Browse all

The meaning behind Kanye West masks

"Mask on my face, you can't see what I'm finna do"

The meaning behind Kanye West masks Mask on my face, you can't see what I'm finna do

Throughout his career Kanye West has often used the accessory as a medium to enrich his artistic and personal performance, chronicling phases of his career and emotionality by hiding his face in what has often seemed like a search for the normalcy in the life of a global superstar. Not just the Margiela Mask from the Yeezus Tour in 2014, from the launch of Donda to the months that followed West never stopped covering his face, creating in some cases what seemed like a piece of performance art orchestrated four-handedly by Kanye along with Demna Gvasalia, which saw its evolution first in the events that anticipated the release of the album and then in other public events, from the Met Gala to the last Balenciaga fashion show, in which pop culture has known its peak in the cancellation of celebrity, making us ask simply "why? ".

The answer, of course, only Kanye West can know (maybe... ), but what we can do is try to understand the reason behind a choice as absurd as simple, certainly in line with the character and the eccentricity that has always been part of his career.
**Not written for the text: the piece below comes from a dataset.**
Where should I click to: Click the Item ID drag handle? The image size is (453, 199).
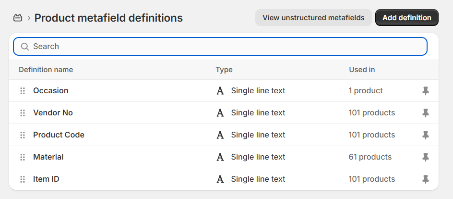[x=23, y=179]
Let's start from June, before the release of Donda and the beginning of the listening parties, when West begins to cover his face with the first face mask created by Pierre-Louis Auvray, who, using vintage sweaters, creates hoods in which a series of holes allow Kanye to interact with the external environment. The thing passes as yet another folly of a madman, corroborated by the choice of other artists such as Travis Scott to imitate when done by Kanye. After the Balenciaga haute couture show and other public appearances, the mask evolves on the occasion of Donda's first listening party: no longer a hood, but a balaclava that also enters the record's merch in a variant created for the occasion by Demna Gvasalia.

If anyone hoped that West's obsession with masks would end with the release of his tenth album, they were sadly mistaken. Just a few days ago, Kanye was spotted at the Venice airport wearing a rubber mask that completely covered his face, partly recalling the character from Fantômas, while the night before a mask vaguely inspired by The Phantom of the Opera was seen at Alexandre Arnault's private wedding party, also in the Venetian city. The change from "simple" face masks to real carnival masks has brought the question "why?" back to the forefront, however, giving us the chance to find a real answer to the question that has been following West in his travels for months.

The name change, now made official, from Kanye West to Ye could have a specific weight in the story, linking to an old tweet in which the rapper wondered: "Who or what is Kanye West with no ego? Just Ye." The cancellation of the personality seems to be the central point in an operation whose ultimate goal could be to reset his ego and his fame becoming almost a character without connotations. An operation that clashes, however, with the weight of the notoriety of Kanye, followed 24/7 by fans and paparazzi and therefore with a life continuously controlled, a golden cage from which it is impossible to escape if not with a magic trick. If in Off the Grid Kanye says "Mask on my face, you can't see what I'm finna do", the appearance of doppelgangers around the world, people with a total black look accompanied by fake bodyguards as in the case of Warsaw, could give us the final answer to the question "what do masks mean for Kanye West? A way to hide, to escape from one's ego, but above all a collective illusion with which to make fun of ourselves once again.